*** Task input Section Begins ***

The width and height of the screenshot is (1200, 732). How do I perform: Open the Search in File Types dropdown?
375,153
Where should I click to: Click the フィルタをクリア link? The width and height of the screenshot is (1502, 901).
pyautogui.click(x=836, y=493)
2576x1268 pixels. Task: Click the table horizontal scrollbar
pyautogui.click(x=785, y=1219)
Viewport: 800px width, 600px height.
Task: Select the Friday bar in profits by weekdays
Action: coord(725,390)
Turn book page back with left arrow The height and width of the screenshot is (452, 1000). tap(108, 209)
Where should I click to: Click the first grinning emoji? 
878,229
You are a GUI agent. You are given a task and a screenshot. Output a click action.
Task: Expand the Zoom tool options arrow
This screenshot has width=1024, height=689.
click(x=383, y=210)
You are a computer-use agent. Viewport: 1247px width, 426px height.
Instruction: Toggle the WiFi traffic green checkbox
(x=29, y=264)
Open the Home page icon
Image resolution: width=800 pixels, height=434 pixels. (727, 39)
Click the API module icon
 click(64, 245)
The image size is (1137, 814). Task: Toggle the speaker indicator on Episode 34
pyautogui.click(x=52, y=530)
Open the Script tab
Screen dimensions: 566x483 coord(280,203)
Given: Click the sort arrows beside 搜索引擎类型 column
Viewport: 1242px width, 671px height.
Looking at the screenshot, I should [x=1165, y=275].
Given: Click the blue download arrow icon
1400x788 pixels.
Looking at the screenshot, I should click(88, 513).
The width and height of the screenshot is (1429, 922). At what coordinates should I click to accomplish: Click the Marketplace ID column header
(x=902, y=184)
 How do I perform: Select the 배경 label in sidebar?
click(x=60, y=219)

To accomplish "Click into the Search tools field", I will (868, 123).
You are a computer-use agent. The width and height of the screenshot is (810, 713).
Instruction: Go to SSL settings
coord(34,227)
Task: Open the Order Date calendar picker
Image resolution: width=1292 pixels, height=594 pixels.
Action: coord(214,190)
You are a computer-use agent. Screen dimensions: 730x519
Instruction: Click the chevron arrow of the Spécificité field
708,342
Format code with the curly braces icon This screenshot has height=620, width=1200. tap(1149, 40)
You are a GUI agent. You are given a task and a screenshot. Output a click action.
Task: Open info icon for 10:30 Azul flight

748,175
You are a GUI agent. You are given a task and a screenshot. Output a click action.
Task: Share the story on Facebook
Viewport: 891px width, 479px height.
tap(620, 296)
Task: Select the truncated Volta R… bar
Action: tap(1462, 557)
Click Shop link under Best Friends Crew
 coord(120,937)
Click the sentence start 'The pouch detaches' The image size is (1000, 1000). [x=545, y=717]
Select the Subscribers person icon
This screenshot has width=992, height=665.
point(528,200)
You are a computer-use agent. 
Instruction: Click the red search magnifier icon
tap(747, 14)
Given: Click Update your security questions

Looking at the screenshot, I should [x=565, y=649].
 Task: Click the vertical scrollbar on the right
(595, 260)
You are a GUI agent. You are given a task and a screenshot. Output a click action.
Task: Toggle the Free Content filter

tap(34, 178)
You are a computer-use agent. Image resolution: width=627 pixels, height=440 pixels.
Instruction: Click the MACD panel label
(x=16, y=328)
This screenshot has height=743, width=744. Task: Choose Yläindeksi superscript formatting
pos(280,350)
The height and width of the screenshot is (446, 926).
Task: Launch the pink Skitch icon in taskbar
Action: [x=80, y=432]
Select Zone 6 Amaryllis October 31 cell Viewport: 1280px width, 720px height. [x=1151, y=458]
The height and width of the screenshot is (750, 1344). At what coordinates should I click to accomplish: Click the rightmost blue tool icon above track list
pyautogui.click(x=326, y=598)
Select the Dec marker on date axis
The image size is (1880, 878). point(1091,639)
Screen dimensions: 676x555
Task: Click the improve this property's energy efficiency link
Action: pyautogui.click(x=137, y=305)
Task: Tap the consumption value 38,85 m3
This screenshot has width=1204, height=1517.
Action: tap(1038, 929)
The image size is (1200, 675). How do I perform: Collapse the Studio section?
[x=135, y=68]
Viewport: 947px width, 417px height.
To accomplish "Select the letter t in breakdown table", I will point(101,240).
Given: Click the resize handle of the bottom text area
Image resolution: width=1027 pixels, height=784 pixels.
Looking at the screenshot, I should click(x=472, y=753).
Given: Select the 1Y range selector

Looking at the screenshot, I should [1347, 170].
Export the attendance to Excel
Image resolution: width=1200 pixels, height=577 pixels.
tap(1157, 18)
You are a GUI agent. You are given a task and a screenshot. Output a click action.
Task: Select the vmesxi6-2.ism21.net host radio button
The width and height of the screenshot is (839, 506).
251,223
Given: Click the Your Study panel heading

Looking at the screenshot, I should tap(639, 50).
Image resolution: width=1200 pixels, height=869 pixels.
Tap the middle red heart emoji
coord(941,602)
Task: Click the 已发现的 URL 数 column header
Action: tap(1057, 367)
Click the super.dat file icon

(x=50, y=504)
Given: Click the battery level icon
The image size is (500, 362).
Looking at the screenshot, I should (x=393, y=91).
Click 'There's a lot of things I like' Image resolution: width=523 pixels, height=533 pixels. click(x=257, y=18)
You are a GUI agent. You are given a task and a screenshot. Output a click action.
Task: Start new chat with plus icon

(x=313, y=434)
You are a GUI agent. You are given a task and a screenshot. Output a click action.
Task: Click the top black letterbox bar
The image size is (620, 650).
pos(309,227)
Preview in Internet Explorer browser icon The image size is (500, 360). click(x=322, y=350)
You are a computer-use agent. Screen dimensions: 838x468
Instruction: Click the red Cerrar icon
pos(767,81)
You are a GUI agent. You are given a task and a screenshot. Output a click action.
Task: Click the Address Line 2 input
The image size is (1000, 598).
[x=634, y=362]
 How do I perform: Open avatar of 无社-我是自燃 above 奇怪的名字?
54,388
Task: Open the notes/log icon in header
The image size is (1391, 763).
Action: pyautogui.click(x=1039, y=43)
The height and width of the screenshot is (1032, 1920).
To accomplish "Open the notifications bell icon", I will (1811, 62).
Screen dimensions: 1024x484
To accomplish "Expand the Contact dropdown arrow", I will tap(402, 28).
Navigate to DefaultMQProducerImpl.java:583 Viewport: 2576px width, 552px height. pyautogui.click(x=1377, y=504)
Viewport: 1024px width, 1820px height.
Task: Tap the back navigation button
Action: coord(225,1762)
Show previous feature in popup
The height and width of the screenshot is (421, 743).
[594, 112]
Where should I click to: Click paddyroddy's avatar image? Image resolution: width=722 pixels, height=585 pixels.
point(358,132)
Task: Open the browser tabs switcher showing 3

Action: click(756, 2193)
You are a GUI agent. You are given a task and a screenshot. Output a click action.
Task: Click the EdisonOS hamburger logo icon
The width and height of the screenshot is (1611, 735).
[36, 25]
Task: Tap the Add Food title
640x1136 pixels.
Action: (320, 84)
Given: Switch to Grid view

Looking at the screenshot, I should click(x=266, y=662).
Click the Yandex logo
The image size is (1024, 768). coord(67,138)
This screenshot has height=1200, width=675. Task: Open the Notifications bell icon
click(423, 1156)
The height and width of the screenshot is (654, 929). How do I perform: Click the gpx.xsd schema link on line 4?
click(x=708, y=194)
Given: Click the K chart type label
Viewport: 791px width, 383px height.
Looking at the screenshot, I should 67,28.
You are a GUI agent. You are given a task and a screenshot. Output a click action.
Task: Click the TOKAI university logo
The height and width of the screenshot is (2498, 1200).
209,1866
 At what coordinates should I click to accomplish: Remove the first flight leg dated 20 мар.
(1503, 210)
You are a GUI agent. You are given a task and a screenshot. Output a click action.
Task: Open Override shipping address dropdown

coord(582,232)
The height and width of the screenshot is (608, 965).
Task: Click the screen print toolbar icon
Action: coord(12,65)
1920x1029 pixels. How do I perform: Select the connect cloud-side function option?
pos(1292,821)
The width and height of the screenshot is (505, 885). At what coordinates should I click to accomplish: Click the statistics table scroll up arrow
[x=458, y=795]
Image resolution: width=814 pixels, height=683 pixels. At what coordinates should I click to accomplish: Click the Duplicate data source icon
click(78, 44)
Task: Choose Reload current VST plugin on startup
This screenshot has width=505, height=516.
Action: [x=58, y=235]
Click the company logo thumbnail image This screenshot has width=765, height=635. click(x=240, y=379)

*** Task input Section Ends ***

> **Activity**:
Filter the entries above and copy only the lines that hold "Expand".

> **Answer to the problem**:
Task: Expand the Zoom tool options arrow
To accomplish "Expand the Contact dropdown arrow", I will tap(402, 28).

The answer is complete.